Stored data

[Start of section]

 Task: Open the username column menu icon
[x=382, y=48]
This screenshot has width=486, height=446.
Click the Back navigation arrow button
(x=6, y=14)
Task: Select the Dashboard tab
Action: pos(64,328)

[End of section]

Activity: Print all of the entries exactly as they are written.

Written response:
 Task: Open the username column menu icon
[x=382, y=48]
This screenshot has width=486, height=446.
Click the Back navigation arrow button
(x=6, y=14)
Task: Select the Dashboard tab
Action: pos(64,328)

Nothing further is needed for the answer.